▶ [Excerpt provided]:
◆ ◆ ◆ ◆ ◆ ◆ ◆
Residents have complained of a rotten-egg stench for months.
By DENISE DICK
VINDICATOR TRUMBULL STAFF
LEAVITTSBURG -- The federal Agency for Toxic Substances and Disease Registry has categorized an area of Warren Township a public health hazard.
ATSDR, a nonregulatory agency of the U.S. Department of Health and Human Services, released a report Tuesday. The agency became involved when township trustees and LaBrae School District requested a review of environmental data for residences near Warren Recycling Inc.
Residents have complained for months about a stench of hydrogen sulfide.
Officials pointed to Warren Recycling, which operates a construction and demolition landfill on Martin Luther King Avenue, as the odor's source, but later reports said the facility was only one possible cause.
ATSDR's report echoes that finding.
"Elevated hydrogen sulfide levels ... likely are caused by industrial sources such as the Warren Recycling facility on Martin Luther King," the agency said.
◆ ◆ ◆ ◆ ◆ ◆ ◆
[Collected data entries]
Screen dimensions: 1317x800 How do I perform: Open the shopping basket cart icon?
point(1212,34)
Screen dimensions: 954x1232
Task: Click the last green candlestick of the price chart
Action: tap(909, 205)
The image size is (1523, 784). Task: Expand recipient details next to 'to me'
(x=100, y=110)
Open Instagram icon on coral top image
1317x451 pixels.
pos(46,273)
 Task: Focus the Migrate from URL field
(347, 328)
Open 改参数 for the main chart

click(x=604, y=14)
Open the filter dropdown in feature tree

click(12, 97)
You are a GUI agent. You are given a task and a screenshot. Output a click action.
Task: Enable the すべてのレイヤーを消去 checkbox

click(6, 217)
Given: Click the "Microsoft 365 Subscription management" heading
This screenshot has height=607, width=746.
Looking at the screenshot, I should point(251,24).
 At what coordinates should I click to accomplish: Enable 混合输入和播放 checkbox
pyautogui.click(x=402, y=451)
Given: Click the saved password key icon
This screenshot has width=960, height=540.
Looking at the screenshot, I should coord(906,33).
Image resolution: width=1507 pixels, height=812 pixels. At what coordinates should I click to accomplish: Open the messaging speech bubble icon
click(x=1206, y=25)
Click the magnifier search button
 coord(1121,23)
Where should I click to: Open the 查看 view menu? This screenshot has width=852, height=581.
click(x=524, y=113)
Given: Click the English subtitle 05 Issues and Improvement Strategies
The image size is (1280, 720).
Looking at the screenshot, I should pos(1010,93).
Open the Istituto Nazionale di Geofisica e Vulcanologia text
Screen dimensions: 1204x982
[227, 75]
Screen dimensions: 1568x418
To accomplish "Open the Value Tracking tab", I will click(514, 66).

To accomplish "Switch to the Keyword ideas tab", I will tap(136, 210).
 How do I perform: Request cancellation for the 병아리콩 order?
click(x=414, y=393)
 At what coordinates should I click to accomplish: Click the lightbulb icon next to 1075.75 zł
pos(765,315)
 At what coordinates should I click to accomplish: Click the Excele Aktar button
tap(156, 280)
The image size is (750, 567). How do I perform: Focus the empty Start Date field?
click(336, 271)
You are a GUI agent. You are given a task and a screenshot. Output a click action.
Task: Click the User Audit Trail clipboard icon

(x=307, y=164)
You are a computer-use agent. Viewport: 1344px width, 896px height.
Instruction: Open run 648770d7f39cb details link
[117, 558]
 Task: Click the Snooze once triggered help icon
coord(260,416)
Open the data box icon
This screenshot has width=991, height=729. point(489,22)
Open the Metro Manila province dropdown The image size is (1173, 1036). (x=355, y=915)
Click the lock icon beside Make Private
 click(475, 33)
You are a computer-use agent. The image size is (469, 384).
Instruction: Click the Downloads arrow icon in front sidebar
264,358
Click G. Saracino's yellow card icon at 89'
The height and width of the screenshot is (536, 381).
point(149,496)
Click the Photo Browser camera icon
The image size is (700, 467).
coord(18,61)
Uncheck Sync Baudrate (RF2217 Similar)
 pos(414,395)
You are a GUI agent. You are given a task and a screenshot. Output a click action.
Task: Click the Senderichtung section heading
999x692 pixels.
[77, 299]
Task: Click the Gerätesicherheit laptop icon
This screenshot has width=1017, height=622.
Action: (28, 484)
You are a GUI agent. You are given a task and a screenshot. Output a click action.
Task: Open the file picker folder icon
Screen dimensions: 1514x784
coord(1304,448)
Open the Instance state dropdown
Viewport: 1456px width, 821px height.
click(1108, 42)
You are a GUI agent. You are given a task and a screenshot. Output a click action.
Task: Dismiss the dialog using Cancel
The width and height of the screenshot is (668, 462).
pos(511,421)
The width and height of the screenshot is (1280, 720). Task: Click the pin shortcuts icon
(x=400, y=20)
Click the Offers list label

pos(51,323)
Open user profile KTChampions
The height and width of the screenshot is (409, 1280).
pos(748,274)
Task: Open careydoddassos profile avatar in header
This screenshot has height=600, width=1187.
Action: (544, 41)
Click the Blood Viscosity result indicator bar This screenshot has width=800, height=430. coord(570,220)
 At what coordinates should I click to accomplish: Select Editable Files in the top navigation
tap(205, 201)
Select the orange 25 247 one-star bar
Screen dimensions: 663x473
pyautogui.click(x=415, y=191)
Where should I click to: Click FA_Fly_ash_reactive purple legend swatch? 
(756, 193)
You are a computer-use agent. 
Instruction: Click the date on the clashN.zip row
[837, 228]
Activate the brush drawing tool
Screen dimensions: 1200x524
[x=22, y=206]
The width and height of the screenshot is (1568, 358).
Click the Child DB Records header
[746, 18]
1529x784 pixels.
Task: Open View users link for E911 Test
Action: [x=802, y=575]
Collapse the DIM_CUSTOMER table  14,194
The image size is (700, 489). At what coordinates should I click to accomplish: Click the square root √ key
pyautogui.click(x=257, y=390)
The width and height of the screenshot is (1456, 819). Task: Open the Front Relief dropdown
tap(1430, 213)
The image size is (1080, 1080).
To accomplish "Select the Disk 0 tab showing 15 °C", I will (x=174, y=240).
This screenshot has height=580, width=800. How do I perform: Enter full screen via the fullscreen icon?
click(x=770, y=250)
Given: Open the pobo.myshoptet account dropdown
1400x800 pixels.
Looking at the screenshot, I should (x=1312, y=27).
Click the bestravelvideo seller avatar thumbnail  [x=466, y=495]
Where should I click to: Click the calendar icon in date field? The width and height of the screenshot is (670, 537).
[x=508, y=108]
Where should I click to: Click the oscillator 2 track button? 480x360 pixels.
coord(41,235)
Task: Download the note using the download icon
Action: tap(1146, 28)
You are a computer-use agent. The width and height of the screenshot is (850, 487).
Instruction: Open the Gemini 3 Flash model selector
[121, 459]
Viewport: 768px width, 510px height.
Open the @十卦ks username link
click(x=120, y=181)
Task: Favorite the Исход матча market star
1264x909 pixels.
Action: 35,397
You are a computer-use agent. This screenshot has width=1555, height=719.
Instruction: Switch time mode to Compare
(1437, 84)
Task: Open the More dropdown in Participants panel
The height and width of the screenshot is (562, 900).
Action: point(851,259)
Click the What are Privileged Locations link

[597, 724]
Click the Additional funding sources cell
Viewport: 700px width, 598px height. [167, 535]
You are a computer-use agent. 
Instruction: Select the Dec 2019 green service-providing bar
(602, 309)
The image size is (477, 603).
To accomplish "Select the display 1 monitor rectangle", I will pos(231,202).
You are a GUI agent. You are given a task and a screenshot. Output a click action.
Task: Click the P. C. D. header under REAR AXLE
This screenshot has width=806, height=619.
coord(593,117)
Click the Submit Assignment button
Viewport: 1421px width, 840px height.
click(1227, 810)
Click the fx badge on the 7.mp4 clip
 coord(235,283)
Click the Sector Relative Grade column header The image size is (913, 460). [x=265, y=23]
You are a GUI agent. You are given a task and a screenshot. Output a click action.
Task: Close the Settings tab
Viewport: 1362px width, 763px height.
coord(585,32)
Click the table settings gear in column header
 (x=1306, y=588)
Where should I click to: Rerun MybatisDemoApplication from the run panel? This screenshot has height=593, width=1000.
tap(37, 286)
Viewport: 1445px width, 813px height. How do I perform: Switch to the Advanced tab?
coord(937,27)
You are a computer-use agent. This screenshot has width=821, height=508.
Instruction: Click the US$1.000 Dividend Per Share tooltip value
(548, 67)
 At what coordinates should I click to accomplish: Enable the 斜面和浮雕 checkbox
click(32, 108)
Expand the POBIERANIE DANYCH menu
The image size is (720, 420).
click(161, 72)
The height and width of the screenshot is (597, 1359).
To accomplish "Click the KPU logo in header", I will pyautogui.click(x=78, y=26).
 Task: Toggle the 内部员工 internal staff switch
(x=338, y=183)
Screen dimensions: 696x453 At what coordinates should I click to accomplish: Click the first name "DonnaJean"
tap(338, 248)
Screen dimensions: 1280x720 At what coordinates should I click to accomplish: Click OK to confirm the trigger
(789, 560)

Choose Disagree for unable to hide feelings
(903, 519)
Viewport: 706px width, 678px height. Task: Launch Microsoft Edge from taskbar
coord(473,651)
◆ ◆ ◆ ◆ ◆ ◆ ◆
▶ [Task 1]: From the article on hydrogen sulfide complaints in Warren Township, reproduce the passage starting at "Residents have complained of" and ending at "public health hazard.".
▶ [Task 2]: List every agency, company, or school district that the hydrogen sulfide article names by its proper name in the article body, after the byline.
▶ [Task 3]: Go on with the article about the hydrogen sulfide odor in Warren Township, picking up after its final sentence.

▶ [Reply 1]:
Residents have complained of a rotten-egg stench for months.
By DENISE DICK
VINDICATOR TRUMBULL STAFF
LEAVITTSBURG -- The federal Agency for Toxic Substances and Disease Registry has categorized an area of Warren Township a public health hazard.

▶ [Reply 2]:
Agency for Toxic Substances and Disease Registry (ATSDR)
U.S. Department of Health and Human Services
LaBrae School District
Warren Recycling Inc.

▶ [Reply 3]:
Construction and demolition debris landfills can produce hydrogen sulfide gas through the breakdown of waste materials.
"ATSDR and local authorities have not identified all possible industrial sources of hydrogen sulfide in the area," it said.
The gas also may be naturally occurring in ground water.
Michelle A. Colledge, an environmental health scientist at the agency, said ATSDR's public health consultations typically determine whether health concerns exist. They don't identify the source of the problem, leaving that to regulatory agencies to determine.
Atty. Samuel F. Bluedorn, who represents Warren Recycling, declined to comment until he reviews the report.
The agency also was asked to make recommendations on what additional actions should be taken to protect area residents.
ATSDR found that levels of hydrogen sulfide in the air could at times pose a health concern, especially for people with respiratory conditions.
"It's not a serious threat as far as permanent injury or death," Colledge said. "It's more of a nuisance or short-term illness."
Problems could include headaches, eye irritations, nausea and worsened asthma symptoms.
"It's things that people shouldn't have to be exposed to in their community," said Lynn Wilder, an air specialist at ATSDR.
A public health hazard means that some sensitive residents may experience health symptoms.
The review involved air monitoring conducted over the summer within a quarter-mile perimeter of Warren Recycling.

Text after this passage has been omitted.